Asian equity markets surged to multi-month highs following a series of strong earnings reports from major technology companies across the region. Semiconductor manufacturers, electronics companies, and software firms all exceeded analyst expectations, driving broad-based gains across exchanges from Tokyo to Sydney.
Taiwan Semiconductor Manufacturing Company, the world's largest contract chipmaker, reported quarterly revenue 23% above year-ago levels, citing robust demand from customers in artificial intelligence, automotive, and consumer electronics sectors. The results validated expectations that the semiconductor industry has emerged from its cyclical downturn.

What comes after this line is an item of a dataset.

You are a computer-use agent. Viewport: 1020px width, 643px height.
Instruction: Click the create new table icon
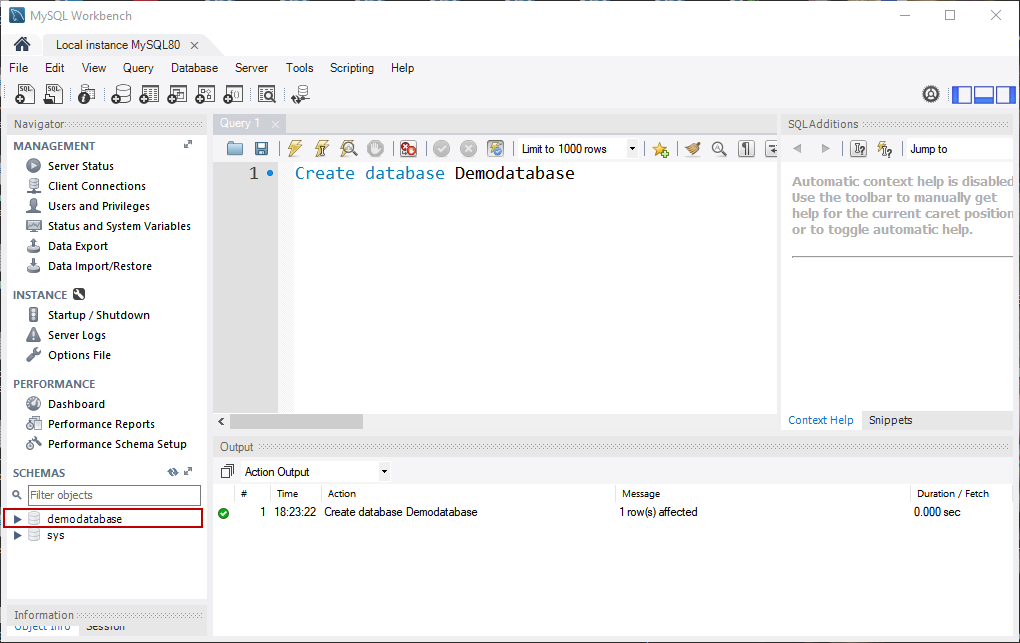coord(149,94)
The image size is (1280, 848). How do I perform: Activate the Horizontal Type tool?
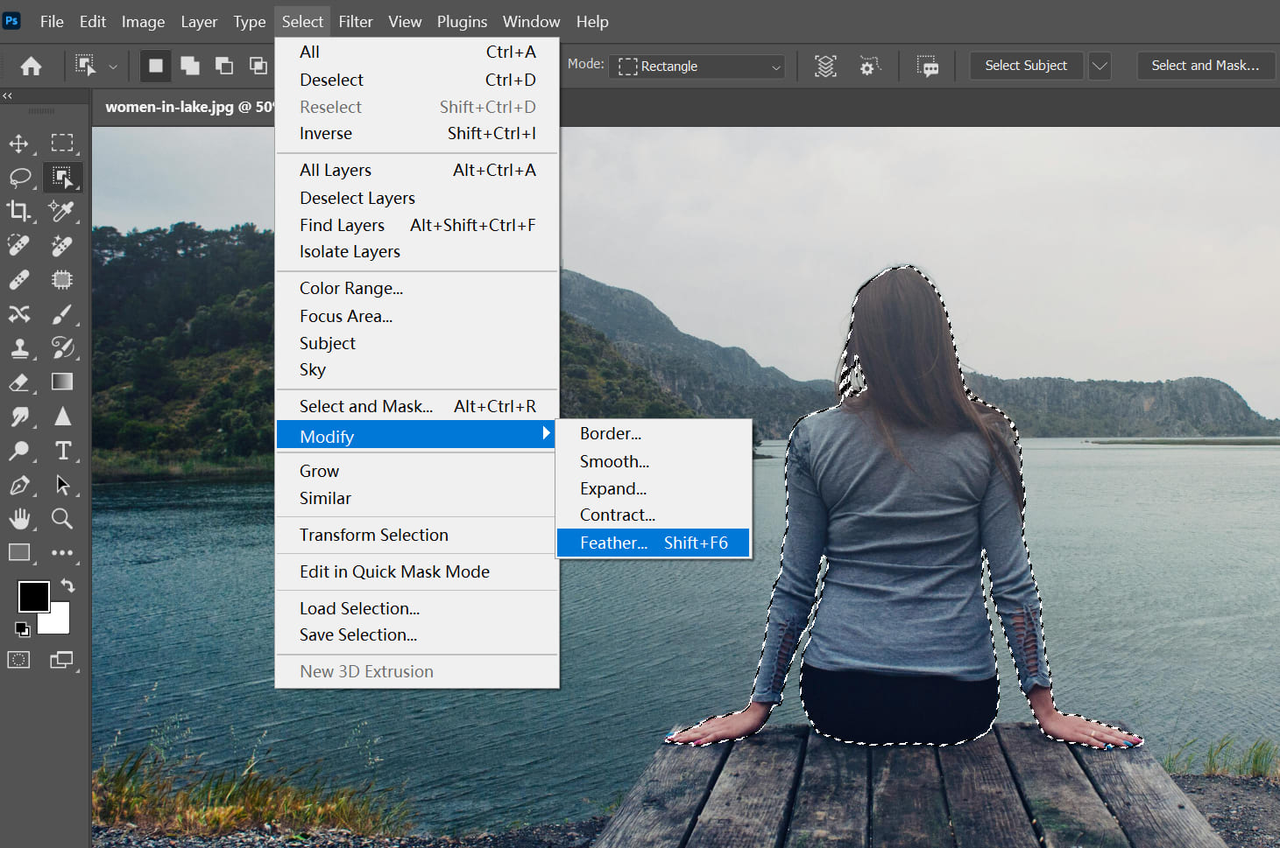(x=62, y=451)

South Korea's Samsung Electronics posted similarly strong results, with its memory chip division returning to profitability after several quarters of losses. The company indicated that pricing has stabilized and that inventory levels across the industry have normalized, setting the stage for sustained recovery.
Japan's technology sector participated in the rally, with equipment makers benefiting from the capex plans of their downstream customers. The Nikkei 225 index touched its highest level in decades, though currency dynamics complicated the picture for foreign investors as the yen remained volatile.
Looking ahead, analysts expect the technology earnings momentum to continue through the second quarter, supported by ongoing investments in AI infrastructure and the beginning of a refresh cycle in consumer devices. Valuation concerns persist at current levels, but strong fundamentals are providing support.